Hal pertama yang ketiga gadis itu sadari adalah ruang utama rumah Pak Tua Jenkins hangat. Perapiannya terbuat dari batu bata, dengan api menyala. Di atas perapian ada kepala patung rusa besar terpasang di tembok. Ruang utama itu besar, ada karpet beludru terhampar di bawah salah satu sofa dan kursi malas empuk untuk satu orang yang mereka asumsikan adalah tempat Pak Tua Jenkins duduk setiap hari. Beberapa foto terpajang di atas laci meja yang kebanyakan berwarna hitam putih.
Pak Tua Jenkins meletakkan koran di atas meja dan menaruh cerutunya ke dalam asbak. Ia menghilang sebentar ke sisi lain rumah sambil membawa cangkir kopinya, lalu kembali lagi dan duduk di kursi malas itu.
“Asseyez-vous s'il vous plait,” kata Pak Tua Jenkins menunjuk sofa di seberangnya.
Sally segera mengisyaratkan kedua temannya untuk duduk.
“Anggap saja rumah sendiri,” tambah pak tua itu sambil tersenyum.
Flo dan Meera tertegun.
“Kami pikir Anda tidak suka berbahasa Inggris,” ujar Flo, yang duduk berdempetan dengan Sally dan Meera di sofa.
“Il est vrai,” jawab Pak Tua Jenkins. “Tetapi bukan berarti aku tidak bisa berbahasa Inggris. Aku hanya tidak suka berinteraksi dengan orang-orang, dan memang lebih suka menggunakan bahasa negaraku sendiri.”
“Kami minta maaf kalau kedatangan kami mengganggu Anda,” tutur Sally segera.
“Tidak apa-apa,” balas Pak Tua Jenkins, suaranya serak. “Jarang-jarang ada anak muda di luar Hudgemoors yang mendatangiku. Aku juga senang karena sebelumnya kau menyapaku dengan bahasa Perancis.” Ia melihat Sally, tersenyum. “Nah, des enfants, apa yang ingin kalian tanyakan padaku?”

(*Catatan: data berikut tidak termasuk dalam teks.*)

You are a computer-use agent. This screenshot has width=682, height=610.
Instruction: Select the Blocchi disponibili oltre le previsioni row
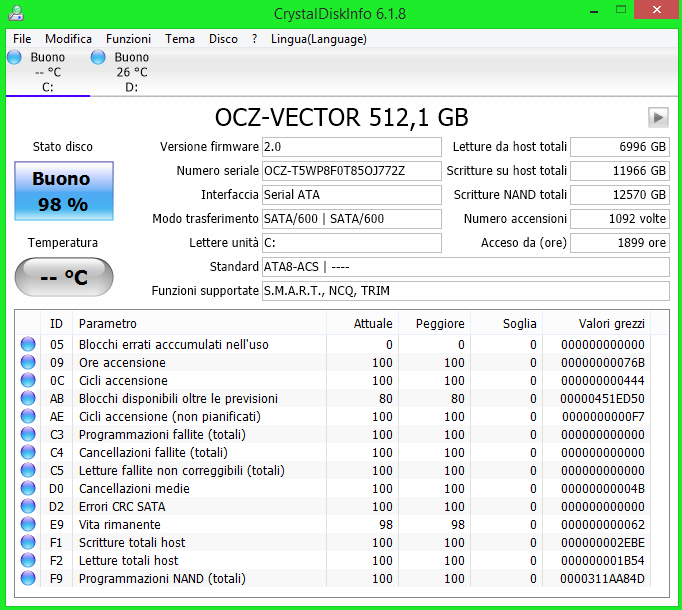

Flo, Sally, dan Meera segera duduk tegak, bersiap-siap menanyakan hal-hal yang sudah memenuhi otak mereka sejak kemarin. Sebelum mereka sempat membuka suara, Pak Tua Jenkins menyela, “Apa ini semacam tugas sekolah untuk liburan atau semacamnya?”
“Tidak,” jawab Meera. “Kami meyukai cerita misteri. Saat kemarin berkunjung kemari banyak sekali penduduk yang berbicara tentang cerita-cerita Hugdemoors, dan kami mendengar bahwa Anda tahu banyak tentang itu.”
“Ah, gadis-gadis yang penuh rasa ingin tahu,” guman Pak Tua Jenkins. Ia rileks di kursi malasnya seraya menyatukan kedua jari tangan. “Jadi, cerita yang mana dulu yang ingin kalian ketahui?”
“Yeti!” seru Flo langsung. Ia memang sudah penasaran sejak pertama kali Monroe menceritakan tentang itu. Di bayangan Flo, akan sangat keren kalau makhluk mitos itu ternyata benar-benar ada. “Itu cerita pertama yang kami dengar sejak tiba di Courtney Woods.”
“Ah, cerita yeti itu.” Pak Tua Jenkins berdecak. “Cerita paling populer di sekitar sini."
“Apakah makhluk itu benar-benar terlihat di lereng ini?” tanya Meera.
Pak Tua Jenkins menautkan kedua jari tangannya, ia terdiam sebentar. “Benar,” jawabnya. Flo dan Meera sudah membuka mulut tapi kemudian pak tua itu melanjutkan, “Itukah yang dibicarakan orang-orang saat ini?”
“Bukankah Anda yang menyebarkan cerita-cerita itu pertama kali?” tanya Flo, yang langsung disikut oleh Sally.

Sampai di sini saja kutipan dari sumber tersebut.